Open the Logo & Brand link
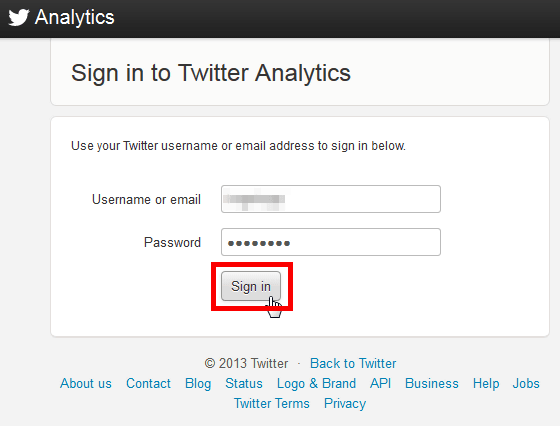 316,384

= = = = = = =

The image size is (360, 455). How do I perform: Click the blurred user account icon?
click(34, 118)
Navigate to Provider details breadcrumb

= = = = = = =

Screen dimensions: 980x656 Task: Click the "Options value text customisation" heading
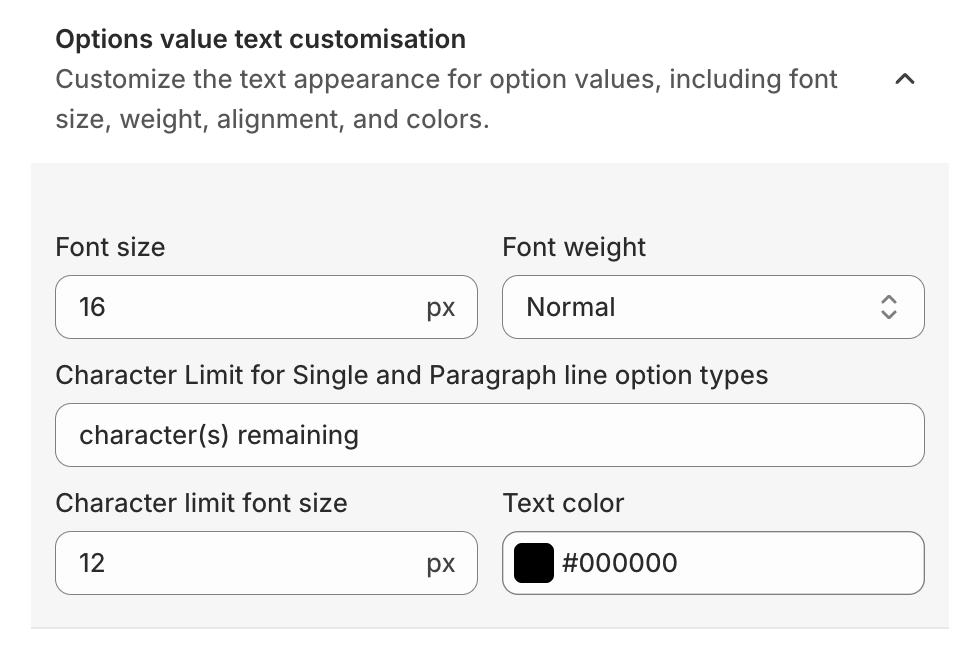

= = = = = = =

Job: Rewrite the stretch of the material from the line containing "The image size" through the line containing "Navigate to Provider details breadcrumb", with the requests included and both end lines included. Scale every coordinate in the answers by 0.95 and round to whole numbers, rounding halves up. Leave the numbers in the requests unchanged, and give only those lines.

Output for this task:
The image size is (360, 455). How do I perform: Click the blurred user account icon?
click(32, 112)
Navigate to Provider details breadcrumb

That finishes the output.